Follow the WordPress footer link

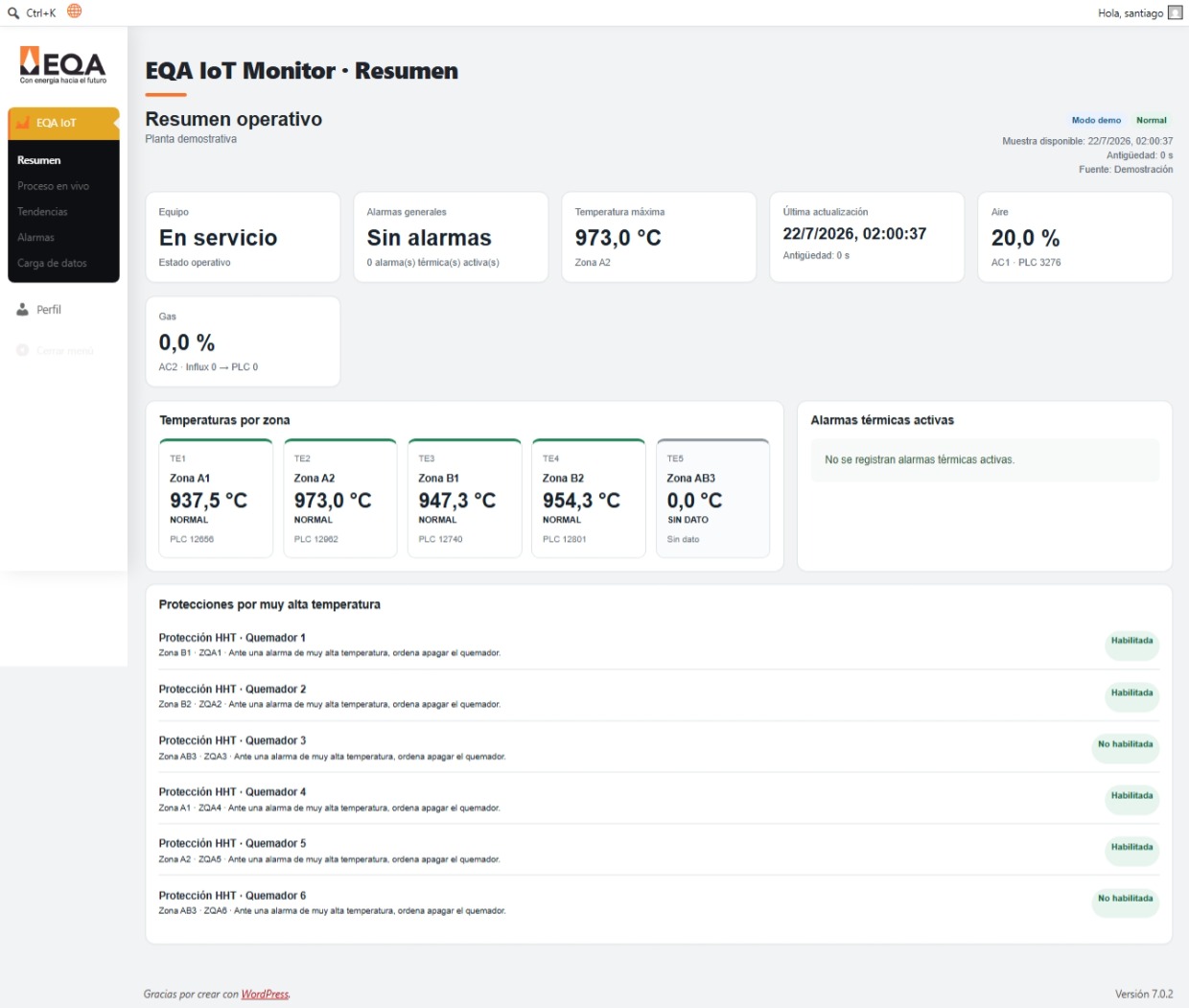point(265,994)
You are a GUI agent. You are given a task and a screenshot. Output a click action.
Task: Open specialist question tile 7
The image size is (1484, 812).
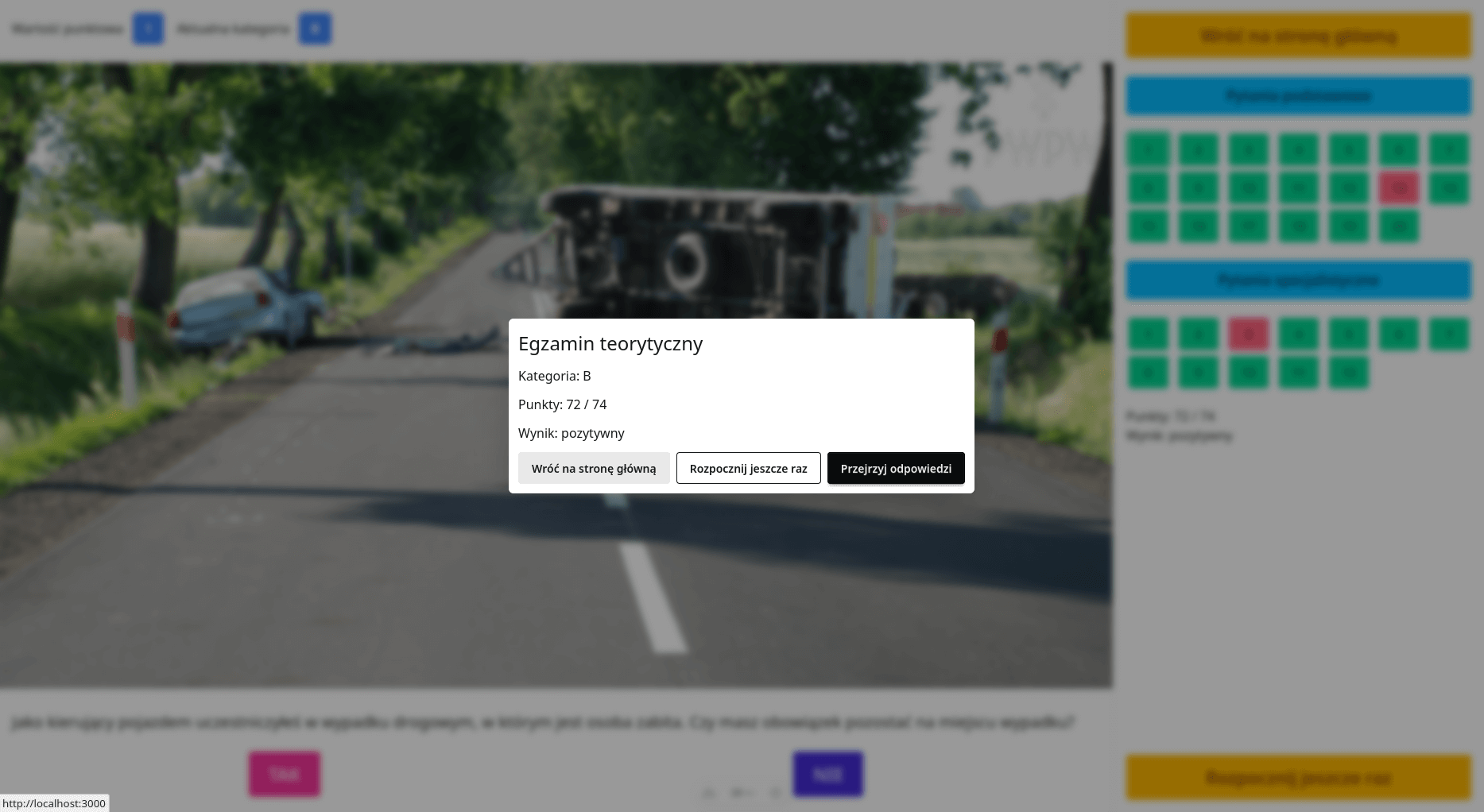pyautogui.click(x=1448, y=334)
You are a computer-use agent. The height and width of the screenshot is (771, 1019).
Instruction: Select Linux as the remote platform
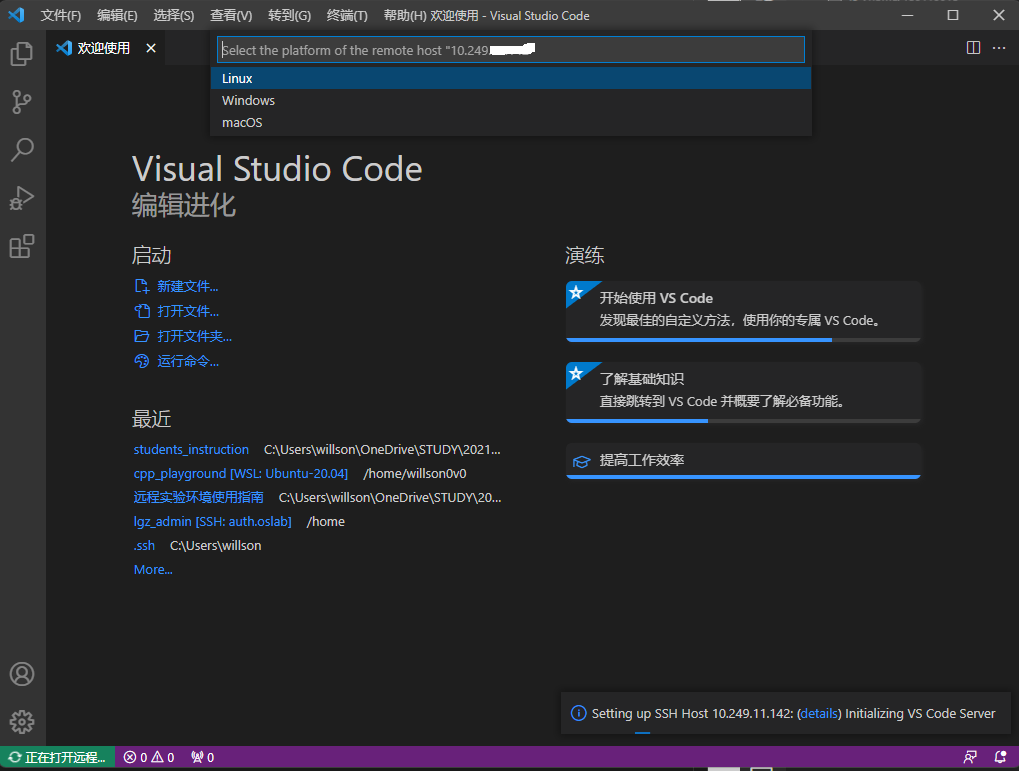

- _What is being asked_
Transcribe the records verbatim, excluding pictures.

- _Result of the exercise_
Follow the WordPress footer link

point(265,994)
You are a GUI agent. You are given a task and a screenshot. Output a click action.
Task: Open specialist question tile 7
The image size is (1484, 812).
pyautogui.click(x=1448, y=334)
You are a computer-use agent. The height and width of the screenshot is (771, 1019).
Instruction: Select Linux as the remote platform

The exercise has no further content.